Un budget de non-compromis. L'Assemblée nationale a, le 15 décembre, définitivement voté le projet de loi de Finances pour 2022 après deux navettes infructueuses, par 142 voix pour et 50 contre. Le Sénat a rejeté l'examen du texte a deux reprises par le biais d'une question préalable, jugeant qu'aucune mesure ne flèche des recettes vers le désendettement. Toute tentative de compromis en commission mixte paritaire était dès lors voué à l'échec. 

Le gouvernement mise sur un désendettement mécanique sous l'effet de la reprise économique - 4% de croissance anticipée - et la baisse du déficit public à 5% du PIB en 2022. Le taux d'endettement passerait alors à 113,5% du PIB en 2022, contre 115,3% en 2021. 

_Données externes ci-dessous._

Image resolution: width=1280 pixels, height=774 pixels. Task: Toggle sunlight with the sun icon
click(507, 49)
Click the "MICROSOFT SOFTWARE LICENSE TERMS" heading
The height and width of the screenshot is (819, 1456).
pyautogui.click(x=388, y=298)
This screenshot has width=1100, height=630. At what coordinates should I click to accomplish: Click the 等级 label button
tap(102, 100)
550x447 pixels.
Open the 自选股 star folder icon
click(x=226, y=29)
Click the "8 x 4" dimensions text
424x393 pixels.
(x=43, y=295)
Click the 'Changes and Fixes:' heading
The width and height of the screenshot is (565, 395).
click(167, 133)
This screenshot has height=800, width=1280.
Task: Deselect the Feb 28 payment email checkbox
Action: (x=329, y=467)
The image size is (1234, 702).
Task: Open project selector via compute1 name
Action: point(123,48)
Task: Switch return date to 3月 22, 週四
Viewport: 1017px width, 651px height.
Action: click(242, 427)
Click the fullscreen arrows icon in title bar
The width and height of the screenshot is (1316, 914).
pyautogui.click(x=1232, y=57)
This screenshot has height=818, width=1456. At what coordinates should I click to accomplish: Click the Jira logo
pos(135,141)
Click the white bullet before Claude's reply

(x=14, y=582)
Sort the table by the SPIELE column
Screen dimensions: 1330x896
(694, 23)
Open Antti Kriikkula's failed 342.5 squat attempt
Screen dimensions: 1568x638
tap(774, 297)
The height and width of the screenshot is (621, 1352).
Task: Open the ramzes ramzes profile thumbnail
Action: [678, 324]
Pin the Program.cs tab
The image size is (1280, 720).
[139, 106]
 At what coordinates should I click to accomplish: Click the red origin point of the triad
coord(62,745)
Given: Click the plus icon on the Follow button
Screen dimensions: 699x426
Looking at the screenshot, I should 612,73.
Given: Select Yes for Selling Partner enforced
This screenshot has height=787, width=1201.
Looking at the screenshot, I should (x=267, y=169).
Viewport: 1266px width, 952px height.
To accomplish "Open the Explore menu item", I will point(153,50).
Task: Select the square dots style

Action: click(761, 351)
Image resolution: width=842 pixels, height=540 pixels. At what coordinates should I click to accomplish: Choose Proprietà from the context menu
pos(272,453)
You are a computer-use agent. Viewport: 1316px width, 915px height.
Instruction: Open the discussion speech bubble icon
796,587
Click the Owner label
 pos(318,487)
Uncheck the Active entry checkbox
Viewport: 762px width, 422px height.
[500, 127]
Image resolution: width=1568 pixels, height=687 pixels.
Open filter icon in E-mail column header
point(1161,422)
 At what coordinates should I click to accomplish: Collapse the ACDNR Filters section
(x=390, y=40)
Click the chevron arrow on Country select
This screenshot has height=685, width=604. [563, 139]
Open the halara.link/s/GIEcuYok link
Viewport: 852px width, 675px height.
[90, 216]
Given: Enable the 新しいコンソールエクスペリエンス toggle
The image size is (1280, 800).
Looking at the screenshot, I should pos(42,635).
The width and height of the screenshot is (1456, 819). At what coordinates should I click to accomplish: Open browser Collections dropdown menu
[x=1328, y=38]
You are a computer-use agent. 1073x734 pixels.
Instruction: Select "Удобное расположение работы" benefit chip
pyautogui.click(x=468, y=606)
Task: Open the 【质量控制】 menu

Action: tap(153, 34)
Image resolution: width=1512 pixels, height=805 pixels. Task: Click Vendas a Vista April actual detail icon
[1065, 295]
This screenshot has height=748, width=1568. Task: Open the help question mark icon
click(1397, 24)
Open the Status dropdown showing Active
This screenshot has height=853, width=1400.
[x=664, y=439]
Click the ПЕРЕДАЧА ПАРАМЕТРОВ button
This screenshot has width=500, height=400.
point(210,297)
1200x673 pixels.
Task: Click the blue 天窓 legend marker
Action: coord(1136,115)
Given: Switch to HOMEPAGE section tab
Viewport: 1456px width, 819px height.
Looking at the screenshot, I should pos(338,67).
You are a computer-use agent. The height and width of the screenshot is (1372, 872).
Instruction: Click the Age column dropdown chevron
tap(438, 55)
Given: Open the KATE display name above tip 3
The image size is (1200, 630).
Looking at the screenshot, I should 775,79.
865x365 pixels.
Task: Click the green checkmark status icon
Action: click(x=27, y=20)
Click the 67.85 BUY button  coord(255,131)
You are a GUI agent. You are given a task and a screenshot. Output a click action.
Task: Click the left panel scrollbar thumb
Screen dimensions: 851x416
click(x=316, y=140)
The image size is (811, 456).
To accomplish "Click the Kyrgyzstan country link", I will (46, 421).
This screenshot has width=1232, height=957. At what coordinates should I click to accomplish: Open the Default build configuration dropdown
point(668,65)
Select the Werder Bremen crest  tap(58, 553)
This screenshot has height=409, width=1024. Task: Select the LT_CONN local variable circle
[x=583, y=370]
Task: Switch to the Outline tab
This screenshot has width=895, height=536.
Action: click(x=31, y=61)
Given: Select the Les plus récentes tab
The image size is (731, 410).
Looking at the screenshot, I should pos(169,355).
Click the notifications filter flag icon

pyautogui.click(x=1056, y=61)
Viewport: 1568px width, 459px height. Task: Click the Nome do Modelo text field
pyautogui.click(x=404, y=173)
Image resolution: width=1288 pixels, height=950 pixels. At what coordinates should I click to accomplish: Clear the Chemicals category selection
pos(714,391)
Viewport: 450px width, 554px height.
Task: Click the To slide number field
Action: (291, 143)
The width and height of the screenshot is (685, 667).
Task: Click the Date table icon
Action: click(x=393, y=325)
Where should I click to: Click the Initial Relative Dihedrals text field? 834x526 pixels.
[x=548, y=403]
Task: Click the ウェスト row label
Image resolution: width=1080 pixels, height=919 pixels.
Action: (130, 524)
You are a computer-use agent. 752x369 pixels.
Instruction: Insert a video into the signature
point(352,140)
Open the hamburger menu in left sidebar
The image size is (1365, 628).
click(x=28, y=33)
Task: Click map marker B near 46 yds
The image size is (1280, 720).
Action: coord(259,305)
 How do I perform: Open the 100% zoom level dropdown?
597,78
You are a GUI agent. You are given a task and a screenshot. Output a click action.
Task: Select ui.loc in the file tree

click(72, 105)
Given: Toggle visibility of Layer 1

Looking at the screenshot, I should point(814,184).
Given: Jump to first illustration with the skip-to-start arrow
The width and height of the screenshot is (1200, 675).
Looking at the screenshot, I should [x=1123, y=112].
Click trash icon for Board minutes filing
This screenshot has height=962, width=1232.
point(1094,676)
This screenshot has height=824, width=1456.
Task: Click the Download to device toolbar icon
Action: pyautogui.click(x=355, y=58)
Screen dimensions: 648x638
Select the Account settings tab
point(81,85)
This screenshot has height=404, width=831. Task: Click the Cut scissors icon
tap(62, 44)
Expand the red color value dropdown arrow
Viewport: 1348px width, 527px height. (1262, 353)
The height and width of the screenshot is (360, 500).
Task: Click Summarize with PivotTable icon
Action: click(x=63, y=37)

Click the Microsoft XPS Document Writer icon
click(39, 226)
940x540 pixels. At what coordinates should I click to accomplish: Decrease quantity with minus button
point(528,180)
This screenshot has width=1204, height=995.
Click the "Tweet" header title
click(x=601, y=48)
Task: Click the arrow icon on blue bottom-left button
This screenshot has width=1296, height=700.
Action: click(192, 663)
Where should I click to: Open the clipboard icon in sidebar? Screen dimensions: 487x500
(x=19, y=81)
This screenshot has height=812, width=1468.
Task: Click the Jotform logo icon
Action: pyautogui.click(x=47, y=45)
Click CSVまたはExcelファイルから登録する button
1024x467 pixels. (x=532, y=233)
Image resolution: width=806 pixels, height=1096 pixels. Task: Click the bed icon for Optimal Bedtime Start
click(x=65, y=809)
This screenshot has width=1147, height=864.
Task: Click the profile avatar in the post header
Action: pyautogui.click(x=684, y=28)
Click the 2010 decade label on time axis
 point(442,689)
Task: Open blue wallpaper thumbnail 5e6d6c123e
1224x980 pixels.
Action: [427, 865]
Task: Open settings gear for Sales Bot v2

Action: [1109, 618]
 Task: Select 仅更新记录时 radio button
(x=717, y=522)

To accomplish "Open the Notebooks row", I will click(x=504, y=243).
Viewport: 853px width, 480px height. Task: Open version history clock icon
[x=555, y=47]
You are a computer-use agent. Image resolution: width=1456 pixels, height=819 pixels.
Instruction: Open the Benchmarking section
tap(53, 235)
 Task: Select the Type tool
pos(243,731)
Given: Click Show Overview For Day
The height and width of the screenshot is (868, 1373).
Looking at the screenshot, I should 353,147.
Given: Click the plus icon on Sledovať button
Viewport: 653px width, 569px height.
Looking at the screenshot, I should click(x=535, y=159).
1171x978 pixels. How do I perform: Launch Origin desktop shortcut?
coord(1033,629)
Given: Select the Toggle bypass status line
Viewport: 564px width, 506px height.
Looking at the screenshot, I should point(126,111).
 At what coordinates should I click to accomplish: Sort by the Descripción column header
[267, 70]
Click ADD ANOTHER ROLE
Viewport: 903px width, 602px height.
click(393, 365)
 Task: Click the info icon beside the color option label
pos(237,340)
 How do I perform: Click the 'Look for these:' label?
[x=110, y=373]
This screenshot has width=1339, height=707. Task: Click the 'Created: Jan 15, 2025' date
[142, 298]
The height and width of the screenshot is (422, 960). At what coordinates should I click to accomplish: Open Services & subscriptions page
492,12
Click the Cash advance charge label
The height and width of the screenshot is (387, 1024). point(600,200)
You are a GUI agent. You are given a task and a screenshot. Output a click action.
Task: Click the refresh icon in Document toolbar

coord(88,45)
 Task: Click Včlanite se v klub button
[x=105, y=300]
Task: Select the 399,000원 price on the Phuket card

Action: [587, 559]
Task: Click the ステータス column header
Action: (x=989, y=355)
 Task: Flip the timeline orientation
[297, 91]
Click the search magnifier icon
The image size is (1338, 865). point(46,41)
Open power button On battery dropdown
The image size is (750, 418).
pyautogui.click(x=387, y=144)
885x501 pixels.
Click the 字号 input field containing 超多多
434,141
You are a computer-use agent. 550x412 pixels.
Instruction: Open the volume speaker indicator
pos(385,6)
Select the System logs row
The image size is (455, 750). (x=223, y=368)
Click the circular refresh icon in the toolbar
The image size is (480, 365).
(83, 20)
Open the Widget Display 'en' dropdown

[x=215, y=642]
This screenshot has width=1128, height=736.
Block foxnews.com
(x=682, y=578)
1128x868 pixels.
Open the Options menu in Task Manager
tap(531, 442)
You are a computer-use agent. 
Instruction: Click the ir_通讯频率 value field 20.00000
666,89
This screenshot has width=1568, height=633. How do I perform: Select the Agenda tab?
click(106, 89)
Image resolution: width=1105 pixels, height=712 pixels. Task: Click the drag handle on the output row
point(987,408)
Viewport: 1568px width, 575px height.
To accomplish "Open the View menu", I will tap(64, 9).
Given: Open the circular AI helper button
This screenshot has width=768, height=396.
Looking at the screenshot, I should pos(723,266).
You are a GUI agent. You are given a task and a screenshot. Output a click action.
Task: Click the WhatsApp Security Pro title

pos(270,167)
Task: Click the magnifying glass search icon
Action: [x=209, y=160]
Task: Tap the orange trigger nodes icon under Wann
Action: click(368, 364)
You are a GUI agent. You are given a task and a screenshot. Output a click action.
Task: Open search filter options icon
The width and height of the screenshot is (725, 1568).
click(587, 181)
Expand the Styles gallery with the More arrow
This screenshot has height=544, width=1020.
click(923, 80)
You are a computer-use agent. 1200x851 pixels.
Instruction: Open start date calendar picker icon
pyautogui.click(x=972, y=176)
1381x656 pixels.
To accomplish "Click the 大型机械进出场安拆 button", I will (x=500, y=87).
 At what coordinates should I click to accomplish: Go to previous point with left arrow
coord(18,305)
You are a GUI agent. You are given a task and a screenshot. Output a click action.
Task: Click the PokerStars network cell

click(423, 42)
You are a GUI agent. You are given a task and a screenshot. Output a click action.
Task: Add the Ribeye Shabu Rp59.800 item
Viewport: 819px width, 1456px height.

Un plan pour les indépendants

Le PLF 2022 traduit le volet fiscal du plan Griset en faveur des travailleurs indépendants, que viennent compléter d'autres mesures dans le projet de loi de Financement de la Sécurité sociale (PLFSS) et le projet de loi en faveur de l’activité professionnelle indépendante. Le texte facilite notamment la transmission d'entreprise, allonge les délais d'option pour le régime d'imposition sur le revenu des entrepreneurs individuels ou leur permet d'opter pour l'impôt sur les sociétés. 

Le dispositif de soutien à la rénovation énergétique des logements, MaPrimRénov', est prolongé en 2022. Cela vaut aussi pour le prêt à taux zéro (PTZ), l’éco-PTZ, et les dispositifs d'incitation à l'investissement locatif Censi-Bouvard et Denormandie. 

La taxe d'habitation poursuit sa décrue progressive - exonération de 65% pour les ménages les plus aisés - avant disparition définitive en 2023. Le taux normal de l'impôt sur les sociétés passe à 25% pour toutes les entreprises. 

Le calcul de l'allocation aux adultes handicapés (AAH) sera modifié pour soutenir les bénéficiaires en couple aux revenus modestes. Un abattement a été privilégié à la déconjugalisation de l'AAH, demandée de longue date par les associations.